Juiz torna réus amigos denunciados por morte de jovem encontrada em mata de Goiânia
O corpo de Ariane de Oliveira foi achado em agosto deste ano, sete dias após ela ser considerada desaparecida

Os três amigos de Ariane Bárbara Laureano de Oliveira, de 18 anos, que foi encontrada morta após sair para se encontrar com eles, em Goiânia, se tornaram réus por homicídio qualificado. A decisão do juiz Jesseir Coelho de Alcântara foi divulgada nesta quinta-feira (4).

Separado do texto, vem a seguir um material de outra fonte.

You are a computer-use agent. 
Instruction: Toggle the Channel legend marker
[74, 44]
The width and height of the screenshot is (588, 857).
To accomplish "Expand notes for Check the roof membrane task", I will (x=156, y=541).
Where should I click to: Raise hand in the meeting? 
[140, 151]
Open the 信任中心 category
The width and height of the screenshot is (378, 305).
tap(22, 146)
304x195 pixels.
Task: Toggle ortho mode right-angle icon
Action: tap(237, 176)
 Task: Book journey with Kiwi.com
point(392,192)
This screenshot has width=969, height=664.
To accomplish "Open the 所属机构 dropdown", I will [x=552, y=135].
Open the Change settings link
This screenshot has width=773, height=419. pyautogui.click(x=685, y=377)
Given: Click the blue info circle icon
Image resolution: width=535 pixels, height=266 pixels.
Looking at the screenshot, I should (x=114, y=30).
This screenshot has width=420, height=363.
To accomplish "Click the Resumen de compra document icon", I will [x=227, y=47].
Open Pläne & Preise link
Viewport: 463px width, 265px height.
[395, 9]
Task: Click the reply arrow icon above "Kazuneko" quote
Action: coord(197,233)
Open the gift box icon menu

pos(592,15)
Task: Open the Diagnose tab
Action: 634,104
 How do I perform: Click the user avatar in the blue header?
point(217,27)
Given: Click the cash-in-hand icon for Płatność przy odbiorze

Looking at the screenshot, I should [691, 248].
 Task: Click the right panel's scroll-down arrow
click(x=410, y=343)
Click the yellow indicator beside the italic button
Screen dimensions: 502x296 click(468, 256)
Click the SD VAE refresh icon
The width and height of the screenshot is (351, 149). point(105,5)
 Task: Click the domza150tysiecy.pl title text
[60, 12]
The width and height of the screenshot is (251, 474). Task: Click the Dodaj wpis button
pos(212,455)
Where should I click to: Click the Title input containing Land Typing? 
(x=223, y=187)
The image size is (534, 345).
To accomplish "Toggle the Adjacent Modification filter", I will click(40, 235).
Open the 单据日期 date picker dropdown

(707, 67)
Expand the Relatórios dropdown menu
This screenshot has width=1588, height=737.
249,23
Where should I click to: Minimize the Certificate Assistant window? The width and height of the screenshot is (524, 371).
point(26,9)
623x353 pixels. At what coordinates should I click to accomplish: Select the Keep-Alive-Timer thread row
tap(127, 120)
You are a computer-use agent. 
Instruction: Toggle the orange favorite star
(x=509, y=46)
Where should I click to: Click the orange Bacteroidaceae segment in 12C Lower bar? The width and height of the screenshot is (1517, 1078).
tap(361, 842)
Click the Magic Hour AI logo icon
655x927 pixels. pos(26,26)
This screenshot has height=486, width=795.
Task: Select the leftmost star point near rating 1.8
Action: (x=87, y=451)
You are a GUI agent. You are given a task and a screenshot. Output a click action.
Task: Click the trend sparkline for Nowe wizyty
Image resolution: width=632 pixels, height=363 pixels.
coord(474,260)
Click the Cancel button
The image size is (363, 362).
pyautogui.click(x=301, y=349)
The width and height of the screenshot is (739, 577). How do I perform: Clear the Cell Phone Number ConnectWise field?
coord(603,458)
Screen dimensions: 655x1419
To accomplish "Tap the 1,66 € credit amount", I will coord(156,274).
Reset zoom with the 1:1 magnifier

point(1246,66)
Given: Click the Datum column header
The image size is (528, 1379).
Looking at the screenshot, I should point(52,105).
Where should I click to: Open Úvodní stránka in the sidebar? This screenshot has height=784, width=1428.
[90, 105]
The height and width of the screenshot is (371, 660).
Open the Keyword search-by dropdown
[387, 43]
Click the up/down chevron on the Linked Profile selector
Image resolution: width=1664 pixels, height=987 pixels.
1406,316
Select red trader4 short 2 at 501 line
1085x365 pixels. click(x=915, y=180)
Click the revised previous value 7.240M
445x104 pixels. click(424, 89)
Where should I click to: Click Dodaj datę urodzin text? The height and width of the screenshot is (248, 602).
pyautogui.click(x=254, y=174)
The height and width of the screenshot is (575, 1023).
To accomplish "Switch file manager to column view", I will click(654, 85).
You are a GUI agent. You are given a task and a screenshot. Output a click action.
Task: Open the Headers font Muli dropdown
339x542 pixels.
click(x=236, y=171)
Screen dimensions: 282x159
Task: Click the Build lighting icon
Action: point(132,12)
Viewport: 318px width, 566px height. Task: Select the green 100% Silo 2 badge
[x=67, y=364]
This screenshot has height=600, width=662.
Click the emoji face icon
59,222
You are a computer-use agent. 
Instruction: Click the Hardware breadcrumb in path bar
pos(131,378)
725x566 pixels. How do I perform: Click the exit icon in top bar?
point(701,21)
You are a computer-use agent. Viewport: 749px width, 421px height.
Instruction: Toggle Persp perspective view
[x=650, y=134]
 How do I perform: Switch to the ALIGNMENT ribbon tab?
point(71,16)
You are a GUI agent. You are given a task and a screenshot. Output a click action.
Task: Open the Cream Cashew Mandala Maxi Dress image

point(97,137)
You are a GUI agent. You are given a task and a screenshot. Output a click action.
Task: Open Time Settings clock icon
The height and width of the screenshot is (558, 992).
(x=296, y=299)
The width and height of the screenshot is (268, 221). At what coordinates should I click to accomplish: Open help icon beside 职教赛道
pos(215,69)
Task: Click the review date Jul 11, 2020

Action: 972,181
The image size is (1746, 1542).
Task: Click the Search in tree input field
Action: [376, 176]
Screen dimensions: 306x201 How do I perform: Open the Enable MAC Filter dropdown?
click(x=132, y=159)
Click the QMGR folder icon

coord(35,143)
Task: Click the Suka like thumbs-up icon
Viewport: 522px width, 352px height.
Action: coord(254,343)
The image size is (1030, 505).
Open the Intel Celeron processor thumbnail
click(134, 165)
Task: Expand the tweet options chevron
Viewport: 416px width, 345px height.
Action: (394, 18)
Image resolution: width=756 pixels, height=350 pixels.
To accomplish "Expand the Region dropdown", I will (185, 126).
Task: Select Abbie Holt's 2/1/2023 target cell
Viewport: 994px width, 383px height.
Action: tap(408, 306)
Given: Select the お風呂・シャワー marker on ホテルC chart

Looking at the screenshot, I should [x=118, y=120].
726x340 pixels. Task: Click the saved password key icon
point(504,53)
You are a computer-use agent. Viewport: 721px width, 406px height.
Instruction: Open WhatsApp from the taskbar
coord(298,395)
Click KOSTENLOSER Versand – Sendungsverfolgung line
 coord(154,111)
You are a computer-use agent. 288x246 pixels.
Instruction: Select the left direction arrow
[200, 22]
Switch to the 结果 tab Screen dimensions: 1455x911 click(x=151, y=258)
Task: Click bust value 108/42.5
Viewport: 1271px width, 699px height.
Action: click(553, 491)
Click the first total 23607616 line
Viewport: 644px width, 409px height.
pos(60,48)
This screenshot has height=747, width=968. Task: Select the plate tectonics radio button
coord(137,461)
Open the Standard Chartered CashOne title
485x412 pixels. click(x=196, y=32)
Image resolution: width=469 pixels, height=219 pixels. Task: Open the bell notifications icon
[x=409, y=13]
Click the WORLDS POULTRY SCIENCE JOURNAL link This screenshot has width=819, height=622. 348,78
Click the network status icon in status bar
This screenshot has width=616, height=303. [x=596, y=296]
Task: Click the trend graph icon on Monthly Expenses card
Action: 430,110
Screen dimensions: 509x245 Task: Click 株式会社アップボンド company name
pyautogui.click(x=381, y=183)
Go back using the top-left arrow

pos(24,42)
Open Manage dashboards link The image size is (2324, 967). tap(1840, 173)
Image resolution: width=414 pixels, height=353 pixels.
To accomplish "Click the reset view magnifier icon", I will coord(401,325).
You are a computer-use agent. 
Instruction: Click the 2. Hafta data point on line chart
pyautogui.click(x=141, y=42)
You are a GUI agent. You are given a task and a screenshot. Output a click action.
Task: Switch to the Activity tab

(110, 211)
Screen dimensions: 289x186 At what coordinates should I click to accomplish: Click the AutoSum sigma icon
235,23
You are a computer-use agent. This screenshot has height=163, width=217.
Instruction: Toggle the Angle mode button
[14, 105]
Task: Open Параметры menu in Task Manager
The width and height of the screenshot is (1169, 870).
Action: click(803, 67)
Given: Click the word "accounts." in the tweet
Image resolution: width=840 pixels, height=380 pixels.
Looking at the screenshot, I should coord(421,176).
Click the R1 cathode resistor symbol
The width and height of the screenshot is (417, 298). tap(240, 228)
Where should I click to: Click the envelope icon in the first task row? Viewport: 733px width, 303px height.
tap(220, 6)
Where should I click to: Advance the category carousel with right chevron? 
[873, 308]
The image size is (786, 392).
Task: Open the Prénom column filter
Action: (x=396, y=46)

Os réus são Enzo Jacomini Carneiro Matos, de 18 anos, cujo nome social é Freya; Raíssa Nunes Borges, de 19 anos; e Jeferson Cavalcante Rodrigues, de 22 anos.
O magistrado converteu a prisão temporária em preventiva, mantendo os três presos no Complexo Prisional de Aparecida de Goiânia.
Na época do crime, uma adolescente de 16 anos foi apreendida, suspeita de dar uma facada em Ariane. No entanto, por ser menor de idade, o processo criminal ocorre na Vara da Infância.
Crime
Ariane Bárbara Laureano de Oliveira, de 18 anos, foi assassinada por amigos no dia 24 de agosto. Ariane ficou seis dias desaparecida.
À Polícia Civil, os presos, Jeferson Cavalcante Rodrigues, 22, Raíssa Nunes Borges, 19, e Enzo Jacomini Carneiro Matos, de 18, confessaram o crime.
Jeferson conduzia o veículo que buscou a jovem no Lago das Rosas, no Setor Oeste. Eles disseram a ela que iriam pagar um lanche. A jovem foi levada a um ponto escuro do Jaó, um dos bairros de classe média alta de Goiânia.
A justificativa dos jovens sobre o crime é que eles queriam saber se Raíssa era psicopata.